I want “The First State” to describe our future, not just our proud past.

I am confident we can do these things.

Everywhere I travel across our state, I ask you, “How can I help? What can I do to make things better?”

But really, that’s a question I need all of us to ask.

“How can we help? What can we do, together, to make things better?”

Because it’s going to take more than a governor to solve these problems. You and I, we’re in this together.

I often think back to my time in Iraq. I wasn’t a soldier; I was a diplomat. But I’ll never forget being on the move with fifteen US Army soldiers when our vehicle broke down a couple hours outside Mosul. It was 120 degrees outside in what was then the most dangerous region of the most dangerous country in the world. 

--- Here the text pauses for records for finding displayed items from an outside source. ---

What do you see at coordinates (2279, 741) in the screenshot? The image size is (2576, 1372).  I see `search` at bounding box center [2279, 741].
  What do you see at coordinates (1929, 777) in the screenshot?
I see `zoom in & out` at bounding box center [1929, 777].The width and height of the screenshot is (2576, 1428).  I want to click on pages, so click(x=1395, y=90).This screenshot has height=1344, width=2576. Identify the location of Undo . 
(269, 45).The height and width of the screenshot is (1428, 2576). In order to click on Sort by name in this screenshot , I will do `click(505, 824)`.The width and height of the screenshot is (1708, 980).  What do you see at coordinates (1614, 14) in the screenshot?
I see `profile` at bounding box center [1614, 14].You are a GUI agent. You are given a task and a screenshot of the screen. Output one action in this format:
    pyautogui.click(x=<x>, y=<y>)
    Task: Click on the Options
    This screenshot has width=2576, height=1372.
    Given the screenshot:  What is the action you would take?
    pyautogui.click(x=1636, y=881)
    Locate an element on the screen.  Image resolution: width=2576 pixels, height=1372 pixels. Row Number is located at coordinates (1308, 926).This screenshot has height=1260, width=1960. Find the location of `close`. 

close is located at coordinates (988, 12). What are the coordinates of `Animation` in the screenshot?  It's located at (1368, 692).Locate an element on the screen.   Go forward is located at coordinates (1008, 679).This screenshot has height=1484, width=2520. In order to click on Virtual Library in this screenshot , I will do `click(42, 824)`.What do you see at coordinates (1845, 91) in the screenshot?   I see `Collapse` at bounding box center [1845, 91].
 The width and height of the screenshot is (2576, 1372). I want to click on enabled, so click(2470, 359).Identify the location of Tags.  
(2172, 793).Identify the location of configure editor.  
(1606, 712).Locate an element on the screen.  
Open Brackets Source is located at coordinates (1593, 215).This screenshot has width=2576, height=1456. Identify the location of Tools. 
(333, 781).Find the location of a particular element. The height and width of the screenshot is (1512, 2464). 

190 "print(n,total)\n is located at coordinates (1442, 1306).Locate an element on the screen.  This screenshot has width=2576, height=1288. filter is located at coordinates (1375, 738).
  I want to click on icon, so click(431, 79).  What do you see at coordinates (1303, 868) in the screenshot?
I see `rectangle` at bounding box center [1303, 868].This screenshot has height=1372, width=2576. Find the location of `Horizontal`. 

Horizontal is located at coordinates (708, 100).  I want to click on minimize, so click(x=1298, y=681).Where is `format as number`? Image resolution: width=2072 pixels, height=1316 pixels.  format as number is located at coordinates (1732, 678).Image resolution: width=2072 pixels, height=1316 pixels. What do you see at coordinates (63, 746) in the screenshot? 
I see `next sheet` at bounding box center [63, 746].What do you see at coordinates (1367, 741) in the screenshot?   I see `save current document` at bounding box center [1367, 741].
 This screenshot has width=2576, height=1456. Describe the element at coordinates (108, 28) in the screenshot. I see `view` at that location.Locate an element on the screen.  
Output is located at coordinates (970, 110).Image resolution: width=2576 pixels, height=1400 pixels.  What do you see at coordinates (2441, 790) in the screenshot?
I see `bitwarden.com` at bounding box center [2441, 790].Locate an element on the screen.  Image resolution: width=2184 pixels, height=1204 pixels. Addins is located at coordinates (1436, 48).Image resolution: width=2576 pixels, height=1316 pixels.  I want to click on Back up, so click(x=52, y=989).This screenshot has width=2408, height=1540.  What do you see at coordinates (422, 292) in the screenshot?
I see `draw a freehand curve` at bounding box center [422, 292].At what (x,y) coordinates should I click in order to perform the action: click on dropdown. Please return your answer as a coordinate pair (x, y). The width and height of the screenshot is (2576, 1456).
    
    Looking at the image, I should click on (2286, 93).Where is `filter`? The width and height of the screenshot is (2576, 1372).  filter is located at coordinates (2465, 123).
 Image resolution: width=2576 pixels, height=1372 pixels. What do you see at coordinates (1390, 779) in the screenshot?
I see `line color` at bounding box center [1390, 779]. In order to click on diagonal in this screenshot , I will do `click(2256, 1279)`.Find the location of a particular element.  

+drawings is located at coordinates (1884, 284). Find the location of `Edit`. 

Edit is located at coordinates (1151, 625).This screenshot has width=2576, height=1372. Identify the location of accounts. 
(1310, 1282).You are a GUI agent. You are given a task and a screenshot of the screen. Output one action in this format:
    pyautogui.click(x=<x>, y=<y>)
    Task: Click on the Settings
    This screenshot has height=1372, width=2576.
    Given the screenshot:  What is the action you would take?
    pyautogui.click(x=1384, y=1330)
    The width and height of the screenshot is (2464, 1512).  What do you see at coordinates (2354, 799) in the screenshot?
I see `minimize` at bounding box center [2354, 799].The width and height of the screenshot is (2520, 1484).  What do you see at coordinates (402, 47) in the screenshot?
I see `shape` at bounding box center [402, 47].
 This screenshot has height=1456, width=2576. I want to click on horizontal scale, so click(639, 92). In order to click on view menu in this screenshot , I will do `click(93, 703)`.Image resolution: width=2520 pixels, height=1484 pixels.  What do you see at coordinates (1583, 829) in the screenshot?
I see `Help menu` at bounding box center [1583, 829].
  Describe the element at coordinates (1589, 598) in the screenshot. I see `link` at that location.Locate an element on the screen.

None of us knew what was going to happen next. But all of us knew that whatever happened, we were in it together.

Whatever differences we had dissolved in that moment. Differences of region, race, income, education. None of it mattered. 

We got home safe. I feel very lucky.

And I carry that lesson with me every day. 

Yes, Delawareans, we do have differences. Real differences that sometimes run deep.

But we share a mission. That mission, as I see it, is to show you every day that government can deliver. That democracy can deliver. That the vote those delegates took in 1787 was a smart bet when they created our country—a vote of confidence in succeeding generations, a vote of confidence in us. They believed that whatever challenges their states and our nation faced, we would rise to them.

My friends, let us be worthy of their belief in us. 

There are too many sixth and seventh grade teachers out there, too many parents of public school students who simply do not see that promise of America, that promise of Delaware.

Let us rise to the challenges at hand. Let us work better and deliver more.

And let us build a future even better than our past.

That future starts now.

Thank you. God bless the great state of Delaware, and God bless our country.